Painting Lesson III: Elementary and Extreme Structure (curated by Bao Dong)
Gallery Yang, 798 Art District, Beijing, China
8 June – 7 July, 2013
For the past two years Gallery Yang has hosted a series of exhibitions curated by Bao Dong, which he has titled Painting Lessons. In these Bao Dong has presented certain discrete aspects of the nature of current art production in China. In terms of format, the title places the emphasis on painting, but the results in the gallery spaces expand on this to include sculpture and installation.
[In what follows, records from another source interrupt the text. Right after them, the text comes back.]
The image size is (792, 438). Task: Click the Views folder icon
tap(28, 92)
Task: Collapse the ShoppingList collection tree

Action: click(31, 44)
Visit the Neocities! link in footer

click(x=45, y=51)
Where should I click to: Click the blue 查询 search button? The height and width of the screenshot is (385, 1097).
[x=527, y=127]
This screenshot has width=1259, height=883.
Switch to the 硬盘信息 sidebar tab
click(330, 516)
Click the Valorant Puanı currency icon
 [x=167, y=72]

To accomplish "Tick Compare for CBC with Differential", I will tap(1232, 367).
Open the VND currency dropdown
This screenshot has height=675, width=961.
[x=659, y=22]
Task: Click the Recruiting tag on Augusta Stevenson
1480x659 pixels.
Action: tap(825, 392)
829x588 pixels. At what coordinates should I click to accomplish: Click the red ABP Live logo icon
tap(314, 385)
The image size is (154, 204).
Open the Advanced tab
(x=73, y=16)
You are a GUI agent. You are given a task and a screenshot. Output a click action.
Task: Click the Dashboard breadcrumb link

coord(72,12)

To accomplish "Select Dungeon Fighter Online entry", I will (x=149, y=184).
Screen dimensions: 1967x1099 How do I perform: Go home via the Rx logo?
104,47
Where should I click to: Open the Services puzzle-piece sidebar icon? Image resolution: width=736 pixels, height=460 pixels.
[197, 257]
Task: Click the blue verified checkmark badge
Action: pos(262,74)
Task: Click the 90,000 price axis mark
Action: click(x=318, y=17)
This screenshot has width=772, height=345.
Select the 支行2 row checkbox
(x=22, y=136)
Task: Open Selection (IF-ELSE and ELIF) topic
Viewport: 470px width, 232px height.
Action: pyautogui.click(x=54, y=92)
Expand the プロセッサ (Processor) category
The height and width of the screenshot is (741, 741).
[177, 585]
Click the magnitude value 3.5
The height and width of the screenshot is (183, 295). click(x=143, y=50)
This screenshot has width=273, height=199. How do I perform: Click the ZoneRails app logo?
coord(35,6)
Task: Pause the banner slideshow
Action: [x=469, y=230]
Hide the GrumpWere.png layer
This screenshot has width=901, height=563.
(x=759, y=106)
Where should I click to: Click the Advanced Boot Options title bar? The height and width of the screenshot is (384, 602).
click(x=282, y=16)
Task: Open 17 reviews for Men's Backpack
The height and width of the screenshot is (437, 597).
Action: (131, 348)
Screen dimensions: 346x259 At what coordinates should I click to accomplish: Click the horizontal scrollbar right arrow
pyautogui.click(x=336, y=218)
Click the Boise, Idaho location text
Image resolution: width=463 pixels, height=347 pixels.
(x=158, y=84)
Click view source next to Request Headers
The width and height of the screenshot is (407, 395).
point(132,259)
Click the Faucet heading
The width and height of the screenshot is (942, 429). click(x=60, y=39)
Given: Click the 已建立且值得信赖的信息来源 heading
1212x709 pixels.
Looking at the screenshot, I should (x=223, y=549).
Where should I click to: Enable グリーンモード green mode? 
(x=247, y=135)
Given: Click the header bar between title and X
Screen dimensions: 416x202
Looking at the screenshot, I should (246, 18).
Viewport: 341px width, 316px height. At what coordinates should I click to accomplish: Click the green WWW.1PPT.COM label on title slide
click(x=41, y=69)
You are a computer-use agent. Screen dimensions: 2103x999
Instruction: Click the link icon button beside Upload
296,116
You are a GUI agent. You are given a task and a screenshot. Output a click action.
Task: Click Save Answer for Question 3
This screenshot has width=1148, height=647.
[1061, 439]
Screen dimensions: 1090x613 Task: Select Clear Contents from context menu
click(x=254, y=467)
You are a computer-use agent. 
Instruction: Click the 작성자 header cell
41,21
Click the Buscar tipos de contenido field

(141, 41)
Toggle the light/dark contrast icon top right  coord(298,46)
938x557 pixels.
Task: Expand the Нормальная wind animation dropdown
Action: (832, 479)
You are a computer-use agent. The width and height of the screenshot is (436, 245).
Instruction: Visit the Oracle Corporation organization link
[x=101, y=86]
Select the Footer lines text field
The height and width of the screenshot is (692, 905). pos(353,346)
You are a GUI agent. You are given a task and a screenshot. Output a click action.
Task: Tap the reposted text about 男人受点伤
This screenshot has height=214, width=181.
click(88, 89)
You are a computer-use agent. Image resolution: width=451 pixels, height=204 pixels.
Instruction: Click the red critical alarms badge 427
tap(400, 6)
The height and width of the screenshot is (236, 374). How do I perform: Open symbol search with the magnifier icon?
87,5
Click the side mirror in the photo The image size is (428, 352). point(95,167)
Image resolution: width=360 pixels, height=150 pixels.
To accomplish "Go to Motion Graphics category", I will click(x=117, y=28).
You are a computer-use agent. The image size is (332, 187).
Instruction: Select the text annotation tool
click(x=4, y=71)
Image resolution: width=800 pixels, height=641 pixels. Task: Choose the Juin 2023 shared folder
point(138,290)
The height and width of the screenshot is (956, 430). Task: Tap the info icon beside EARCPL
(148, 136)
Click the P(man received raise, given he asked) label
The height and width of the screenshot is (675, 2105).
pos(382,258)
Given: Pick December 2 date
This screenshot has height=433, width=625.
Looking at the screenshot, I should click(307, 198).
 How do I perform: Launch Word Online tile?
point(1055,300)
The “lessons” that the curator proposes in this series aim to “go back to specific issues of painting,” divesting the artwork of its specific context as a way of understanding the piece. For Painting Lessons, Bao Dong suggests there has been an over-emphasised on context in contemporary art production, and (at least in these shows) he advocates a return to “various mediums and types” of artworks. In this way he claims: “we can more clearly understand the meaning and value of painting as it is.”
Previous editions of Painting Lessons have been titled “Illusion or Delusion” and “Positive & Negative Style.” The former attended to the ways in which artworks dealt with illusion (or representation) as a form of the “reality of delusion,” (or perhaps a delusional reality); and, in the latter, the interplay between “positive” and “negative” style, (a distinction credited to research on rhetoric by Chen Wangdao), which respectively oppose abstract concepts to specific experiences.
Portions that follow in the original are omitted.